▸ **SOURCE RECORDS**:

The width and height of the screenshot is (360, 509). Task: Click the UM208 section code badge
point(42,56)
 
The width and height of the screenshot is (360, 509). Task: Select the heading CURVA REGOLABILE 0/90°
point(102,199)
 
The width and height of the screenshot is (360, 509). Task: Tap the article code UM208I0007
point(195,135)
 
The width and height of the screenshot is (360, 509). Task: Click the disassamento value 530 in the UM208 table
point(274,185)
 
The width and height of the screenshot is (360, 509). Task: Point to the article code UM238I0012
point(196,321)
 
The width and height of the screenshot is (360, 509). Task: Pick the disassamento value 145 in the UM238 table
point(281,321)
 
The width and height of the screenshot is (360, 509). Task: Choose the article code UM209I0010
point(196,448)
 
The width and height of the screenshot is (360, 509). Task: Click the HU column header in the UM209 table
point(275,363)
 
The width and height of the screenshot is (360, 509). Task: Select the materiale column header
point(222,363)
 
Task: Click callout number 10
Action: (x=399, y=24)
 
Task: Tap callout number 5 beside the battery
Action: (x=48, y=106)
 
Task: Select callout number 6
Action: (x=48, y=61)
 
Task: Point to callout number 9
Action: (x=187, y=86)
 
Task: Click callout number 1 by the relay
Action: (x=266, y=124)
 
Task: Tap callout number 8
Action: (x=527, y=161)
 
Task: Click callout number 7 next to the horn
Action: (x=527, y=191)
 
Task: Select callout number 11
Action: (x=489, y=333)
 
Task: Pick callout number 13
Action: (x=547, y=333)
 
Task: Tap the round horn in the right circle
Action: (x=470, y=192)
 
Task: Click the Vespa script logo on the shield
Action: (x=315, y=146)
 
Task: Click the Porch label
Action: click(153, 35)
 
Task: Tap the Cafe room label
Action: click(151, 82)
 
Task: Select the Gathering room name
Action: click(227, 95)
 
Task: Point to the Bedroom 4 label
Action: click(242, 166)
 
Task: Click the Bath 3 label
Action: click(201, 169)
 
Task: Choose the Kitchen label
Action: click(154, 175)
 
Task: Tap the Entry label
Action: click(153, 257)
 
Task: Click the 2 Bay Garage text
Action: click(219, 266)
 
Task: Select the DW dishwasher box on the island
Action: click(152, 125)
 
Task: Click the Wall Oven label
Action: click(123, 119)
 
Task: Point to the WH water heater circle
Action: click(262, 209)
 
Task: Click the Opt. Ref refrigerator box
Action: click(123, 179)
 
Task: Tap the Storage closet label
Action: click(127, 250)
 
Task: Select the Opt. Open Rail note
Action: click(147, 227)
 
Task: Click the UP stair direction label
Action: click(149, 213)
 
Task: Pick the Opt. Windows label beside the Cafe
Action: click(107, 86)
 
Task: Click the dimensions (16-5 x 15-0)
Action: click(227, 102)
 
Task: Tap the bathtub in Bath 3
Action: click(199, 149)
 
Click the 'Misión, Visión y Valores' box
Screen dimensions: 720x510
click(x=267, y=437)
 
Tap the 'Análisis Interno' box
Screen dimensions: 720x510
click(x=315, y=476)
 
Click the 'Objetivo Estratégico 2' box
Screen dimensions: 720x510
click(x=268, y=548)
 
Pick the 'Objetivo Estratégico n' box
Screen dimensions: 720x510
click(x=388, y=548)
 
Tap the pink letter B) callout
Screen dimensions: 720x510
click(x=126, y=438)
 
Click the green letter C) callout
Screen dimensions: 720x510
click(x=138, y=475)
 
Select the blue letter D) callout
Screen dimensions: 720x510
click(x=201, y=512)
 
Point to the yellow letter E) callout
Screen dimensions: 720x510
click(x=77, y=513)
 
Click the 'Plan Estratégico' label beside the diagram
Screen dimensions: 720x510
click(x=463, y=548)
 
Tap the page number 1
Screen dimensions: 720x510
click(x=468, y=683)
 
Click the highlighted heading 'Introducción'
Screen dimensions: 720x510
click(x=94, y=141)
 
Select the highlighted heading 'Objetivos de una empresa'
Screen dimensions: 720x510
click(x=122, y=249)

▸ **WRITTEN EXERCISE**: Switch "label" to "caption" throughout the records, starting with the line that contains "Task: Tap the Cafe room label" and going on through the line that contains "Action: click(153, 257)". Give only those lines, with everything else unchanged.

▸ **FINAL RESULT**:
Task: Tap the Cafe room caption
Action: click(151, 82)
 
Task: Select the Gathering room name
Action: click(227, 95)
 
Task: Point to the Bedroom 4 caption
Action: click(242, 166)
 
Task: Click the Bath 3 caption
Action: click(201, 169)
 
Task: Choose the Kitchen caption
Action: click(154, 175)
 
Task: Tap the Entry caption
Action: click(153, 257)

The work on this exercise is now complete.